## Source records
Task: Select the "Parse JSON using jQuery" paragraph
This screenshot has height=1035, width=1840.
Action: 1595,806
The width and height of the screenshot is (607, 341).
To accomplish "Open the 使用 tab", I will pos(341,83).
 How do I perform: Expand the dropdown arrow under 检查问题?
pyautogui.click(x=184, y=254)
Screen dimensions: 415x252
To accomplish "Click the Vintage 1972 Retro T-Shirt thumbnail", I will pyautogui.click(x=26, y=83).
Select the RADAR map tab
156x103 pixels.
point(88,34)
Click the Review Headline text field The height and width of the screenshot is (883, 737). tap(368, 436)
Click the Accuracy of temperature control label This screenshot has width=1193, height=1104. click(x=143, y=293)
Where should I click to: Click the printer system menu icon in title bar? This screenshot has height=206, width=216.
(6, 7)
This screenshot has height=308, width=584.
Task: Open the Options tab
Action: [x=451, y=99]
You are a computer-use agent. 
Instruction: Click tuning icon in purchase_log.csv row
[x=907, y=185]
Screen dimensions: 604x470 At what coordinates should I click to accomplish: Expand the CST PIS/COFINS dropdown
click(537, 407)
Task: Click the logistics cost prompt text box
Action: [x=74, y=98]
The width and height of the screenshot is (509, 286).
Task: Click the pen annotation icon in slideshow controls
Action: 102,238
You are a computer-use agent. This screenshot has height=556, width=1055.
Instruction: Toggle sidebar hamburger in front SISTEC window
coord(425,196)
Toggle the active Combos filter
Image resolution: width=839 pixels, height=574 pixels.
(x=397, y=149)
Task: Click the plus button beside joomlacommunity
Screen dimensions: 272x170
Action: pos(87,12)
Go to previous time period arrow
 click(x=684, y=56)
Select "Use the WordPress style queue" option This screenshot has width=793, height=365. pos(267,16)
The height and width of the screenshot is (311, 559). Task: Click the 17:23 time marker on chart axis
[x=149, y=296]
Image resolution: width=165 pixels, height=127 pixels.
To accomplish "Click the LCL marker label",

## YOUR TASK
Which lines above run from the one containing "Screen dimensions: 415x252" to the one containing "You are a computer-use agent. This"? Give them again exactly, both ends included.

## WRITTEN RESPONSE
Screen dimensions: 415x252
To accomplish "Click the Vintage 1972 Retro T-Shirt thumbnail", I will pyautogui.click(x=26, y=83).
Select the RADAR map tab
156x103 pixels.
point(88,34)
Click the Review Headline text field The height and width of the screenshot is (883, 737). tap(368, 436)
Click the Accuracy of temperature control label This screenshot has width=1193, height=1104. click(x=143, y=293)
Where should I click to: Click the printer system menu icon in title bar? This screenshot has height=206, width=216.
(6, 7)
This screenshot has height=308, width=584.
Task: Open the Options tab
Action: [x=451, y=99]
You are a computer-use agent. 
Instruction: Click tuning icon in purchase_log.csv row
[x=907, y=185]
Screen dimensions: 604x470 At what coordinates should I click to accomplish: Expand the CST PIS/COFINS dropdown
click(537, 407)
Task: Click the logistics cost prompt text box
Action: [x=74, y=98]
The width and height of the screenshot is (509, 286).
Task: Click the pen annotation icon in slideshow controls
Action: 102,238
You are a computer-use agent. This screenshot has height=556, width=1055.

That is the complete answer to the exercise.